Threat to private life


Another type of sensor built by technology company Deayea is said to be used in the helmets of engineers working on the high-speed train line between Beijing and Shanghai. If the driver falls asleep, the sensor can trigger an alarm. Then the question of "what will happen if they take out the helmet or the hat?" comes to mind. Could this solution apply to aircraft pilots? The widespread use of emotion tracking may point to the fact that China can also use it for different purposes. Unethical demands of state institutions that are not audited by civil and professional organizations can lead to the emergence of different aspects of the problem.

So many people want to be the boss of their own business

Many unhappy employees dream of being the boss of their own business one day. When I sit in a nice cafe, the number of people who say, "I wish I could do this job" is not small at all and this has more to do with working conditions, small-scale family businesses and traditional company structures.

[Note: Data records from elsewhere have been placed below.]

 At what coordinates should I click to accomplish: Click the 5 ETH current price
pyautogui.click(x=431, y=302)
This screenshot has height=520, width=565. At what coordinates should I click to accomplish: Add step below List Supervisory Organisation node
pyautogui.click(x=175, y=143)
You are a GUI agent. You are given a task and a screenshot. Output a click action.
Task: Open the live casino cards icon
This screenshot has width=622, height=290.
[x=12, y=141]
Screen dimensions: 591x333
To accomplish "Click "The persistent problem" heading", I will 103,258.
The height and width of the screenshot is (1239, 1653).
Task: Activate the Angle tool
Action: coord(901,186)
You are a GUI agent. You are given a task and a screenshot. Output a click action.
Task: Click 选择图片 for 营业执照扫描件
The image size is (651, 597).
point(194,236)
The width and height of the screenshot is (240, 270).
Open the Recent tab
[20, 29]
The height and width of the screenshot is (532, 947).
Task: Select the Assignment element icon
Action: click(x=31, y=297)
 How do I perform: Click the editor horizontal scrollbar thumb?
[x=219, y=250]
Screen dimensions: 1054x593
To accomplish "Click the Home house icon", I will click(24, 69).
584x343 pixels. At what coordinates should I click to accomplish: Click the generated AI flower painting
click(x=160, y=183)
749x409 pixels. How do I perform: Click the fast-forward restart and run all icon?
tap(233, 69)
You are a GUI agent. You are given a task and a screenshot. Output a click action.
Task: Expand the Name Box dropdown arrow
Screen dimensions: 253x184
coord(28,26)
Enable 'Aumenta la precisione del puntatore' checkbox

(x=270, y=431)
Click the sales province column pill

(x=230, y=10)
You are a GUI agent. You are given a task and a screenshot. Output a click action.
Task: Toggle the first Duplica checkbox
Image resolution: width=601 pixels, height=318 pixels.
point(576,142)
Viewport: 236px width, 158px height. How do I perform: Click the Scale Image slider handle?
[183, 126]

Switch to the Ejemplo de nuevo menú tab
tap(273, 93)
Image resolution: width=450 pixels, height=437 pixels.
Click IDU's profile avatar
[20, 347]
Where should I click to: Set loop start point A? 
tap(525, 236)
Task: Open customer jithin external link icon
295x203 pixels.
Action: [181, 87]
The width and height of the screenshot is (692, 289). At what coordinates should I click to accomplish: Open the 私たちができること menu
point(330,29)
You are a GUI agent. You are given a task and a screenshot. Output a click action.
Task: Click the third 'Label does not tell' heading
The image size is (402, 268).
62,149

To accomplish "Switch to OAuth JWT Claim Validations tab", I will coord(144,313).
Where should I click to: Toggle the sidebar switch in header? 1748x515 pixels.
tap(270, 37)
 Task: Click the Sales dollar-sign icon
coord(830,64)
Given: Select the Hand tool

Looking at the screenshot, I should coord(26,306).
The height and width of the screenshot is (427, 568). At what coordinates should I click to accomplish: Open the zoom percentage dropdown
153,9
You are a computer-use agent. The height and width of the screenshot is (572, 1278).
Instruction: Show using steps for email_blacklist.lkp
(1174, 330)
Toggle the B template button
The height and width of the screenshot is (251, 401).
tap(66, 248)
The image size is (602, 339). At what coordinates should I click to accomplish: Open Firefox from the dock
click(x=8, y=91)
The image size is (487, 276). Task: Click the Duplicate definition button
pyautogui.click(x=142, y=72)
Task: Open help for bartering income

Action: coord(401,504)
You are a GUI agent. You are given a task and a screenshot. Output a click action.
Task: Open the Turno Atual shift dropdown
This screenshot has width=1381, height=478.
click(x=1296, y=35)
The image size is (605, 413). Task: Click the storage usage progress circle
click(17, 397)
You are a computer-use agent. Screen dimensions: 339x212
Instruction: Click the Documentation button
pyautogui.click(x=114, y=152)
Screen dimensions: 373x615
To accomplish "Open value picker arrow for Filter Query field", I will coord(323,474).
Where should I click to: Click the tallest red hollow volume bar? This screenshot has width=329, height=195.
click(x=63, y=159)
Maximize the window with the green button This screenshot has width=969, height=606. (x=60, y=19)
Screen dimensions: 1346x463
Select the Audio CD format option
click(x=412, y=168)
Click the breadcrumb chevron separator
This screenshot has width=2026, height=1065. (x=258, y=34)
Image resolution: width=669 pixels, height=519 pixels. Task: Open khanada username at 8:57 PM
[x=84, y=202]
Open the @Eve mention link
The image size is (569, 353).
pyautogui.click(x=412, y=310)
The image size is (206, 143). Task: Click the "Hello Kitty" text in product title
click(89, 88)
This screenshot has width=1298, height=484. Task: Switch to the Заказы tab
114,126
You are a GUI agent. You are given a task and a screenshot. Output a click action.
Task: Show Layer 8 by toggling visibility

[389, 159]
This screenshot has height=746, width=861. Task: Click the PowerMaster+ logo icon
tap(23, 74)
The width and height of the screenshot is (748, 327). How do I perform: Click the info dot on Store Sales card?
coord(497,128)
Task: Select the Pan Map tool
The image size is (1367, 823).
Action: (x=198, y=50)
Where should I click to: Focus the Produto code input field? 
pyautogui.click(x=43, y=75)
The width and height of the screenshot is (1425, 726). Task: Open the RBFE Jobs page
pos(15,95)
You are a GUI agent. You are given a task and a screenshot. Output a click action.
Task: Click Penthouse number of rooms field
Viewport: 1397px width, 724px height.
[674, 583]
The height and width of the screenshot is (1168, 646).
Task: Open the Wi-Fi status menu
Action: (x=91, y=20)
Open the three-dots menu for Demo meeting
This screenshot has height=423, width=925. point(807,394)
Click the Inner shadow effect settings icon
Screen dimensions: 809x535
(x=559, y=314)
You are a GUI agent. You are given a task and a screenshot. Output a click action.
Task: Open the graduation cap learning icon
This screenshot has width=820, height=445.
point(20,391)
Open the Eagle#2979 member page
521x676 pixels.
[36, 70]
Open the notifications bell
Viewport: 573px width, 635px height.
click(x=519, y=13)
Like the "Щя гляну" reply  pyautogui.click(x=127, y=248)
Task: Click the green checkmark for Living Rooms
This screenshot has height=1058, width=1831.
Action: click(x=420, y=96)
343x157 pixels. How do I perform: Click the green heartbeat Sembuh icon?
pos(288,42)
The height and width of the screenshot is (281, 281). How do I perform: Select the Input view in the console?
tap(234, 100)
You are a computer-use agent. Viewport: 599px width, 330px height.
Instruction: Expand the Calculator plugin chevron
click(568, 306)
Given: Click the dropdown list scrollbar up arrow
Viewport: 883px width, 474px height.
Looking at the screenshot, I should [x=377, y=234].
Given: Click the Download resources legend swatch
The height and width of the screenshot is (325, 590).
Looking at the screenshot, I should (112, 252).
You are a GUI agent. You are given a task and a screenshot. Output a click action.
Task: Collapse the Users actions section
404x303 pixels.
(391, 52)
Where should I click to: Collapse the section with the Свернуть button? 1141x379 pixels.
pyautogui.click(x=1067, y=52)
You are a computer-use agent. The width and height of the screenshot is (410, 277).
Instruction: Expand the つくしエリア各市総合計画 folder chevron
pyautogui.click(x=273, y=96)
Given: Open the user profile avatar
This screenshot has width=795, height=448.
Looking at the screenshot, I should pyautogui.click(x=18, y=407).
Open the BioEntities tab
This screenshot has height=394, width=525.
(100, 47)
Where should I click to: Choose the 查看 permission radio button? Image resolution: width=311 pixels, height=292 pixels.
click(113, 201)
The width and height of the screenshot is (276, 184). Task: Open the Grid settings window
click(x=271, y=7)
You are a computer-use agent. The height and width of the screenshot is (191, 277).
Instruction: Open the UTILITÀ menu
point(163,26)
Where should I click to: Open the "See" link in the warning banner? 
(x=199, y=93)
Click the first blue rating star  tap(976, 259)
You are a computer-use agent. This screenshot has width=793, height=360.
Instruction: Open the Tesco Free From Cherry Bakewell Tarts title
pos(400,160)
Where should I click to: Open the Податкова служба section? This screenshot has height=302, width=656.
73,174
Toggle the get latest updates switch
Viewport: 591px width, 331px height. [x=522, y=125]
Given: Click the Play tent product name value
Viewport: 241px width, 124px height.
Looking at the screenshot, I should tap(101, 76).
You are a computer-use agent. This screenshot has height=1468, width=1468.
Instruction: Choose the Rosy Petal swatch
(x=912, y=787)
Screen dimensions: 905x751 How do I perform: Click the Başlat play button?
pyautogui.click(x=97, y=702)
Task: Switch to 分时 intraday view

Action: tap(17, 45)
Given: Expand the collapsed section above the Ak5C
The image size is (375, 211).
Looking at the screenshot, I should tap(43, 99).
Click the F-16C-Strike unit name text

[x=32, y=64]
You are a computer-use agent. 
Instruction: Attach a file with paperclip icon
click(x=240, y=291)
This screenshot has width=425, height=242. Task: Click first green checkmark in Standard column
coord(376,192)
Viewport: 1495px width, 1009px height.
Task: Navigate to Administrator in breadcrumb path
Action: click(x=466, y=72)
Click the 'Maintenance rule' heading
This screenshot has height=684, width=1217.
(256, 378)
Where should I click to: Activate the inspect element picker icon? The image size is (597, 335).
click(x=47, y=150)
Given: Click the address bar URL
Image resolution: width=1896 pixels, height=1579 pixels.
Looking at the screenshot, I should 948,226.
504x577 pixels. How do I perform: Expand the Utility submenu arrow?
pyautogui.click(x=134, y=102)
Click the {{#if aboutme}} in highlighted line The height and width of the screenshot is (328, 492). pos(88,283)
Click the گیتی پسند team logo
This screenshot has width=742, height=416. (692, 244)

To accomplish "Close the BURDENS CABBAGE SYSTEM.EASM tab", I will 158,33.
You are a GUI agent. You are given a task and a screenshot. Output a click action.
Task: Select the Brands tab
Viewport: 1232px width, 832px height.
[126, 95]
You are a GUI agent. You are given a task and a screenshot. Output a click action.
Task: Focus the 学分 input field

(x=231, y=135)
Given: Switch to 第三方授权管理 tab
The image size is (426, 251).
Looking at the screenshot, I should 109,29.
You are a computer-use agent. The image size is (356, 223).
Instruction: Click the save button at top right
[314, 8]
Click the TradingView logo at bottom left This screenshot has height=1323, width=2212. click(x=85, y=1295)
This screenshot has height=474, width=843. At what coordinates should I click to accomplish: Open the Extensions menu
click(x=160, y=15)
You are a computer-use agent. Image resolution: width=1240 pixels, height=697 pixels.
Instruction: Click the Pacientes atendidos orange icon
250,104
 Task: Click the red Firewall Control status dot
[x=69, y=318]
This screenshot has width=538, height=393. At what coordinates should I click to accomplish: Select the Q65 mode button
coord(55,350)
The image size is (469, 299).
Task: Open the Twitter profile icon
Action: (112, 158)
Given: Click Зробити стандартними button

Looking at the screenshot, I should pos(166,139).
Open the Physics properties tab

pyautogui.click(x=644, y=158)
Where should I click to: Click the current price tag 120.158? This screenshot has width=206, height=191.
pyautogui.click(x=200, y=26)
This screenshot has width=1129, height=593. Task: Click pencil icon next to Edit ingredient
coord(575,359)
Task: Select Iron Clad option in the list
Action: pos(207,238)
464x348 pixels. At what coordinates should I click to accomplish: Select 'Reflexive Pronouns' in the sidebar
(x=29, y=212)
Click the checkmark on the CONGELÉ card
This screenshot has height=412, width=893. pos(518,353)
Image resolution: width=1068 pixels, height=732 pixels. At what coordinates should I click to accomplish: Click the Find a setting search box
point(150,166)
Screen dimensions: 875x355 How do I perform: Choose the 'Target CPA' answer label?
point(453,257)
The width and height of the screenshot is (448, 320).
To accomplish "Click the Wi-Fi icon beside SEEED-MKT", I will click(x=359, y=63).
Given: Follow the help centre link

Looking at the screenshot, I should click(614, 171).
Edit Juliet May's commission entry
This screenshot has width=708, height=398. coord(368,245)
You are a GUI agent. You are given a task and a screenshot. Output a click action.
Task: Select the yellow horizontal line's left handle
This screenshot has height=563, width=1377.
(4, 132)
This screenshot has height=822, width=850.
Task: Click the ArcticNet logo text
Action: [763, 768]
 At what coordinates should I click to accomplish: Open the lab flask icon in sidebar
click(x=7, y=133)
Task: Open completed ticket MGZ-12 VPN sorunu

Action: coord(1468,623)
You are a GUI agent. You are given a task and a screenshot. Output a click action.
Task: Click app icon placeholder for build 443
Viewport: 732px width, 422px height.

Employees, who are unhappy and harassed at work, want to be the boss of their business. Working six days a week and over 10 -12 hours a day does not make people happy and prevents them from improving themselves. According to a survey conducted by the Organization for Economic Co-operation and Development (OECD), Colombians (52 percent) lead the way in being their own boss or running the family business.

With 32.4 percent, Turkey ranks fourth, followed by Greeks and Brazilians. Those who continue family business can actually renew themselves with new business ideas.

Self-employment is defined as the employment of employers, workers who work for themselves, members of producers' co-operatives and unpaid family workers.